■ 摘錄內容 ■
<<<<
1.join 查詢

　　1、永遠是小結果集驅動大結果集(小表驅動大表，小表放在左表)。 2、儘量不要使用join，但是join是難以避免的。

　　left join 、 left outer join 、 left semi join(左半開連線，只顯示左表資訊)

　　hive在0.8版本以後開始支援left join

　　left join 和 left outer join 效果差不多

　　hive的join中的on只能跟等值連線 "=",不能跟< >= <= !=

　　join:不加where過濾，叫笛卡爾積

　　inner join ：內連線

　　outer join ：外連結

　　full outer join ：全外連線，尋找表中所有滿足連線(包括where過濾)。

　　##建立學生測試表
CREATE TABLE student (
id INT,
name string,
sex string,
birth string,
department string,
address string
)
row format delimited fields terminated by ','
;
##從本地載入資料
load data local inpath '/root/Desktop/student.txt' into table student;
##建立學生成績測試表
CREATE TABLE score (
stu_id INT,
c_name string,
grade string
)
row format delimited fields terminated by ','
;
##從hdfs載入資料
load data inpath '/hive.data/score.txt' into table score;
##建立學生基本資訊測試表
create table stuinfo(
id int,
height double,
weight double
)
row format delimited fields terminated by ','
;
##從本地載入資料
load data local inpath '/root/Desktop/stuinfo.txt' into table stuinfo;

　　 1.1 左連線

　　如果左邊有資料，右邊沒有資料，則左邊有資料的記錄的對應列返回為空。

　　##使用左連線查詢：student表為驅動表，透過id連線
select
student.name,
score.c_name,
score.grade
from student
left join score
on student.id = score.stu_id
;

　　 1.2 左外連線

　　如果左邊有資料，右邊沒有資料，則左邊有資料的記錄的對應列返回為空。
>>>>
■ 所給資料行 ■
<<<<
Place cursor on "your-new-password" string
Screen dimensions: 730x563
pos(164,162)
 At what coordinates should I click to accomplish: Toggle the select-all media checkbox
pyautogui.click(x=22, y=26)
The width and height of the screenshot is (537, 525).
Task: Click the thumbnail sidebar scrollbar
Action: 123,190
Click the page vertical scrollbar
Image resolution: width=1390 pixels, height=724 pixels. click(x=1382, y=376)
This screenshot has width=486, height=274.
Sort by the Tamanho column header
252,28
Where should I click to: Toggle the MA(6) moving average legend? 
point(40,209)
>>>>
<<<<
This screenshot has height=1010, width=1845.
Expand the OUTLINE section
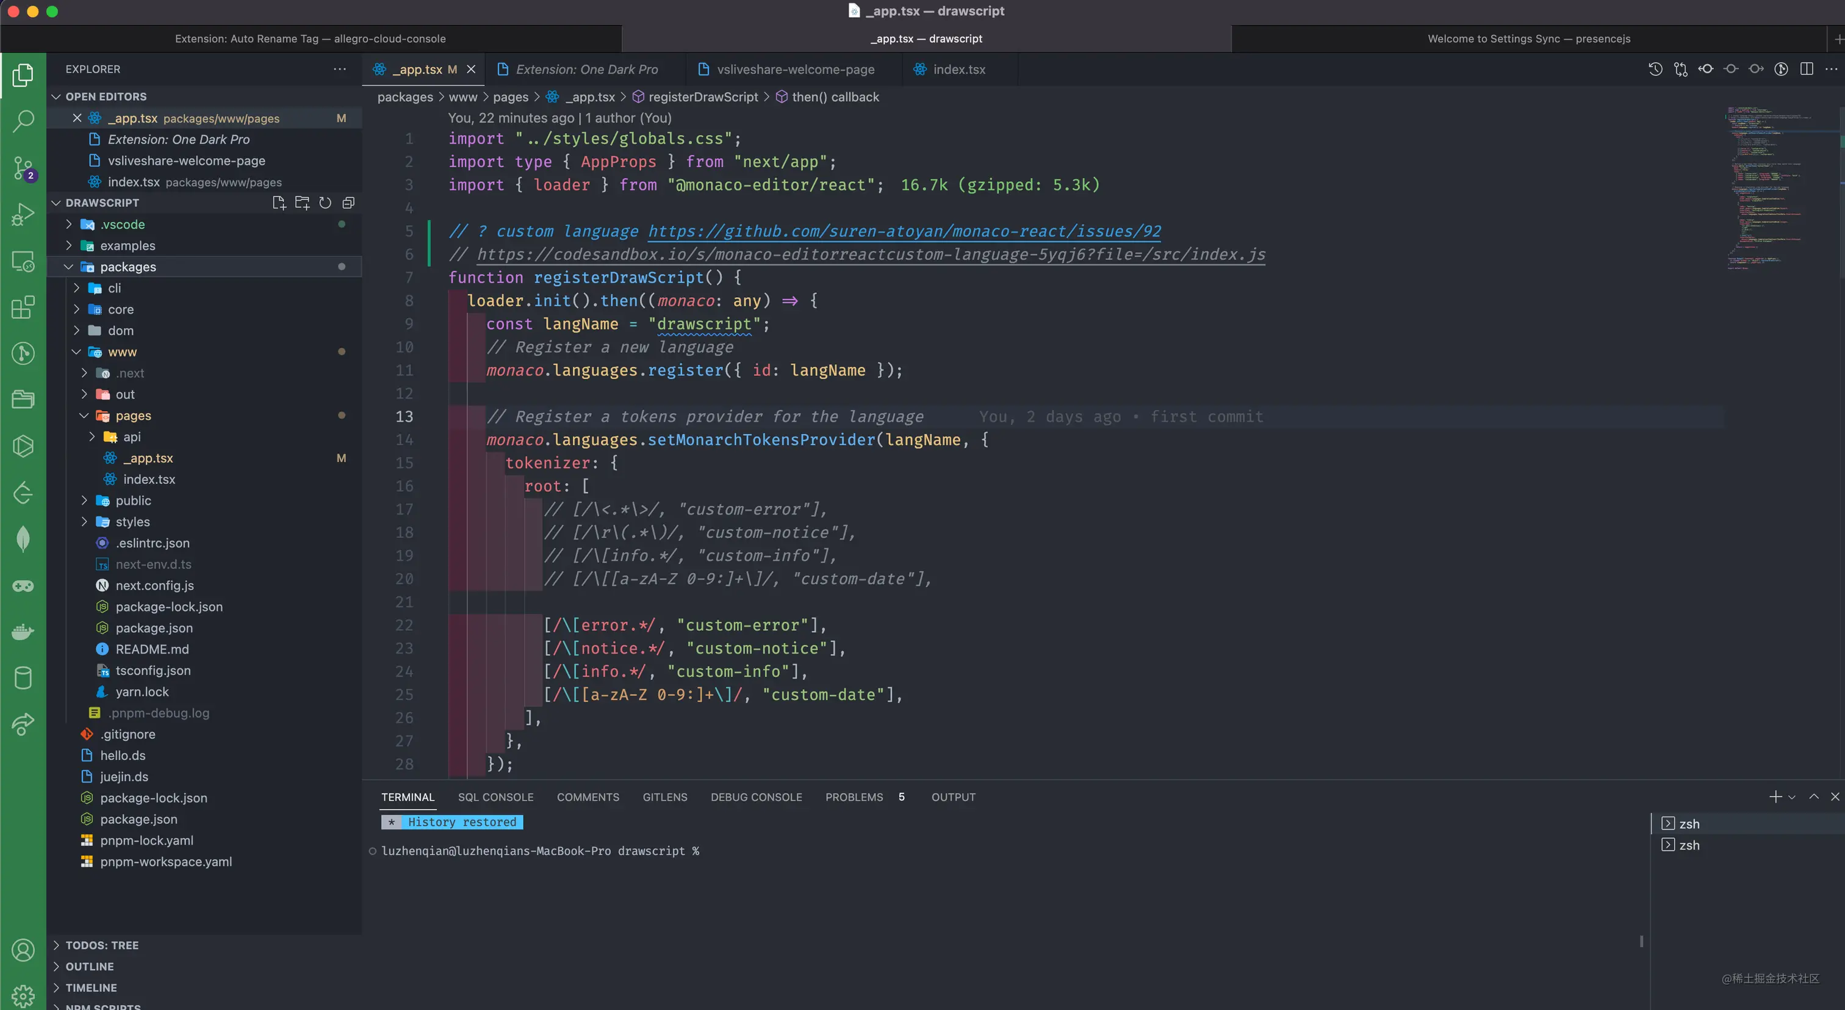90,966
>>>>
■ 任務目標 ■
請把 Hive join 摘錄內容中從含有「left join 和」的字句起、到「outer join ：全外連線，尋找表中所有滿足連線(包括where過濾)。」止的部分逐字重打一遍。 這些資料行與上方的 Hive join 摘錄內容沒有關聯。

■ 參考解答 ■
left join 和 left outer join 效果差不多

　　hive的join中的on只能跟等值連線 "=",不能跟< >= <= !=

　　join:不加where過濾，叫笛卡爾積

　　inner join ：內連線

　　outer join ：外連結

　　full outer join ：全外連線，尋找表中所有滿足連線(包括where過濾)。